Yeah, Maxx. People don't like that. (Just as they don't like players running a government.)
Other groups assuming roles of power is just what open source leads to, and I think that sort of thing, more than anything else, will lead to the dispersal of residents.
It's one thing to be the willing patsy of the game gods, but quite another to always be finding yourself the patsy of god knows who.
coco
Posted by: Cocoanut Koala | October 20, 2007 at 03:07 PM
I trust no company who wishes to conceal an agenda that has an enormous impact on society. Sheep's browser seems to have just that, especially if it hinders newcomers from commercial aspect of SL the way that we see them now. I also have concerns about privacy. I konw what they said they will and will not do, but I want to know if they have the capability to retain our passwords since we are inputting said informaton into "their" viewers.

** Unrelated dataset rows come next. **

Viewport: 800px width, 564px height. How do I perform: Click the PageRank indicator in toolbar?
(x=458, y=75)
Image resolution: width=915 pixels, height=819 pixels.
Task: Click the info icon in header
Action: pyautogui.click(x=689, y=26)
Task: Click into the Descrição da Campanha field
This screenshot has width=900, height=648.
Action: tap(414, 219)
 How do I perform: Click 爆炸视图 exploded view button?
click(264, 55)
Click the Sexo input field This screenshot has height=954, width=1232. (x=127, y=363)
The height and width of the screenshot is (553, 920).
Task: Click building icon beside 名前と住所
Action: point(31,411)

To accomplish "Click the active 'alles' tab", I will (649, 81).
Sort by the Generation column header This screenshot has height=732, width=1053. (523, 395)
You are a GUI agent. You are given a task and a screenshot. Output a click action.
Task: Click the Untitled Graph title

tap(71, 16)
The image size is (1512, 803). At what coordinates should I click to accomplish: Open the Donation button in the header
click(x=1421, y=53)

Posted by: Maxx Something | October 20, 2007 at 05:28 PM
"Prok: You don't have a copy. Seeing pictures is one thing, but you'd have to actually use the thing to be able to form a coherent product opinion, and you don't. You're just being a mouthpiece of anything bad that you can find. " - Tenshi
Flak much for the ESC? I noticed on the many sites with picture extolling the vitues of clean interface, simplicity, etc, you are not posting telling them how they cannot judge how good it is, but when Prok says something negative, Tenshi to the Sheep's rescue!
Works both ways, might wanna jump on some of those fanboi sites and tut-tut the folks making decisions about how good it will be for newbs about how they cannot make that call yet Oh wait, its only wrong when its against the sellouts or posted by Prokofy...Nevermind.
Posted by: Maklin Deckard | October 20, 2007 at 07:17 PM
Franky, I am amazed at the rabid legion of well, umm, sheep, who have latched on to and refuse to question or criticize a single word from the sheep's mouthpieces. While I admit I anxiously await the release of the viewer so I can firsthand see what impact it will have on SL, I also at the same time fear the implications the viewer and the sheep represent. I've spent enough time in corporate america to under the motivation of greedy little animals whose interested lie solely in exluding those who represent commercial opposition.
Posted by: Maxx Something | October 20, 2007 at 07:51 PM
Why am I not complaining? Because no one can point to public knowledge I can complain about without violating the NDA, and a few other fun things. So my blueprint: Wednesday, give you guys a chance to yell at me about something I didn't create (the new browser). Thursday, explain how to do almost everything the old browser does (basic menu enables). Friday, deep analysis on the possible economic impacts of the browser, with some user numbers, comments. All of this will be on the website listed here, also it is on my profile. Enjoy!
Posted by: Economic Mip | October 20, 2007 at 09:52 PM
The deepest menu-enable would be to not use the Sheep browser.